+++ WORKING DATA

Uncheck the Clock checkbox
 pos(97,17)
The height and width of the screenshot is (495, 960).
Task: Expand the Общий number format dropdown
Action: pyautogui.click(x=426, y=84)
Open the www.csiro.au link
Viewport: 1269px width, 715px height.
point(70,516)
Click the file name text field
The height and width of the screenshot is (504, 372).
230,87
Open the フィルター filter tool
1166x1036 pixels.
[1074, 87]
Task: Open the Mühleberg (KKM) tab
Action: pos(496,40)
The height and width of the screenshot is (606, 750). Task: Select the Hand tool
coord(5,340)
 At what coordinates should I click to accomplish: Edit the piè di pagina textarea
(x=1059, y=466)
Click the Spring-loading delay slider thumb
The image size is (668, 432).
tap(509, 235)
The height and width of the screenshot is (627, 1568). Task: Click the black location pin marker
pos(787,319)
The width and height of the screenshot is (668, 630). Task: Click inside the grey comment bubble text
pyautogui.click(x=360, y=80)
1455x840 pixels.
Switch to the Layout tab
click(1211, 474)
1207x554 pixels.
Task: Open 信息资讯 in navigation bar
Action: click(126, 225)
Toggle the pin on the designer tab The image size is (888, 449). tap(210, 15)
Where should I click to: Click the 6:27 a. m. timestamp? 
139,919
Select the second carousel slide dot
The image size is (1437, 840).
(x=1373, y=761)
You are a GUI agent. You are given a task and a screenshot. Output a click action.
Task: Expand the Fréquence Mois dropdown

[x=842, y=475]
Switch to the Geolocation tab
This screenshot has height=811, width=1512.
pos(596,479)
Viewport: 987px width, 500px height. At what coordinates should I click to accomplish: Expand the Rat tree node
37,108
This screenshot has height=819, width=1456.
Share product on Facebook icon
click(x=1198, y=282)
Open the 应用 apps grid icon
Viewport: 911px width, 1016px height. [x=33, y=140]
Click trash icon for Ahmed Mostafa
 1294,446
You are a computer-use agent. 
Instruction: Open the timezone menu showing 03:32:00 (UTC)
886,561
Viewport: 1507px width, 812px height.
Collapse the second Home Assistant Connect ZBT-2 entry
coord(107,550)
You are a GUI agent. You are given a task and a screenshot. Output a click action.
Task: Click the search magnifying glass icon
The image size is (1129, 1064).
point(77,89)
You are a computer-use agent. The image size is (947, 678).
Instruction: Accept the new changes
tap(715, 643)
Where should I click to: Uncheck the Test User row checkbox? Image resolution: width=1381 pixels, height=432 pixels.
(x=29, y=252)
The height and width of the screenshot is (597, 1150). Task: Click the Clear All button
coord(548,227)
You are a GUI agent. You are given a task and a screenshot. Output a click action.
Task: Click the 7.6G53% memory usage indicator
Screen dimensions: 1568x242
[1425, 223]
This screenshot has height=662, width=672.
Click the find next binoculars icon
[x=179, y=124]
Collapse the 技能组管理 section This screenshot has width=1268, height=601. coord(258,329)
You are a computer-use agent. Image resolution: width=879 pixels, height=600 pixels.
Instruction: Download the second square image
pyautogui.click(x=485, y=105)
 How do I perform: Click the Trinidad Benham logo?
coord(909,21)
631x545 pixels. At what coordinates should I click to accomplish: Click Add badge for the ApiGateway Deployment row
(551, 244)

++++++

● TASK TO CARRY OUT
Copy each record from above without leaving any out.

● RESPONSE TO THE TASK
Uncheck the Clock checkbox
 pos(97,17)
The height and width of the screenshot is (495, 960).
Task: Expand the Общий number format dropdown
Action: pyautogui.click(x=426, y=84)
Open the www.csiro.au link
Viewport: 1269px width, 715px height.
point(70,516)
Click the file name text field
The height and width of the screenshot is (504, 372).
230,87
Open the フィルター filter tool
1166x1036 pixels.
[1074, 87]
Task: Open the Mühleberg (KKM) tab
Action: pos(496,40)
The height and width of the screenshot is (606, 750). Task: Select the Hand tool
coord(5,340)
 At what coordinates should I click to accomplish: Edit the piè di pagina textarea
(x=1059, y=466)
Click the Spring-loading delay slider thumb
The image size is (668, 432).
tap(509, 235)
The height and width of the screenshot is (627, 1568). Task: Click the black location pin marker
pos(787,319)
The width and height of the screenshot is (668, 630). Task: Click inside the grey comment bubble text
pyautogui.click(x=360, y=80)
1455x840 pixels.
Switch to the Layout tab
click(1211, 474)
1207x554 pixels.
Task: Open 信息资讯 in navigation bar
Action: click(126, 225)
Toggle the pin on the designer tab The image size is (888, 449). tap(210, 15)
Where should I click to: Click the 6:27 a. m. timestamp? 
139,919
Select the second carousel slide dot
The image size is (1437, 840).
(x=1373, y=761)
You are a GUI agent. You are given a task and a screenshot. Output a click action.
Task: Expand the Fréquence Mois dropdown

[x=842, y=475]
Switch to the Geolocation tab
This screenshot has height=811, width=1512.
pos(596,479)
Viewport: 987px width, 500px height. At what coordinates should I click to accomplish: Expand the Rat tree node
37,108
This screenshot has height=819, width=1456.
Share product on Facebook icon
click(x=1198, y=282)
Open the 应用 apps grid icon
Viewport: 911px width, 1016px height. [x=33, y=140]
Click trash icon for Ahmed Mostafa
 1294,446
You are a computer-use agent. 
Instruction: Open the timezone menu showing 03:32:00 (UTC)
886,561
Viewport: 1507px width, 812px height.
Collapse the second Home Assistant Connect ZBT-2 entry
coord(107,550)
You are a GUI agent. You are given a task and a screenshot. Output a click action.
Task: Click the search magnifying glass icon
The image size is (1129, 1064).
point(77,89)
You are a computer-use agent. The image size is (947, 678).
Instruction: Accept the new changes
tap(715, 643)
Where should I click to: Uncheck the Test User row checkbox? Image resolution: width=1381 pixels, height=432 pixels.
(x=29, y=252)
The height and width of the screenshot is (597, 1150). Task: Click the Clear All button
coord(548,227)
You are a GUI agent. You are given a task and a screenshot. Output a click action.
Task: Click the 7.6G53% memory usage indicator
Screen dimensions: 1568x242
[1425, 223]
This screenshot has height=662, width=672.
Click the find next binoculars icon
[x=179, y=124]
Collapse the 技能组管理 section This screenshot has width=1268, height=601. coord(258,329)
You are a computer-use agent. Image resolution: width=879 pixels, height=600 pixels.
Instruction: Download the second square image
pyautogui.click(x=485, y=105)
 How do I perform: Click the Trinidad Benham logo?
coord(909,21)
631x545 pixels. At what coordinates should I click to accomplish: Click Add badge for the ApiGateway Deployment row
(551, 244)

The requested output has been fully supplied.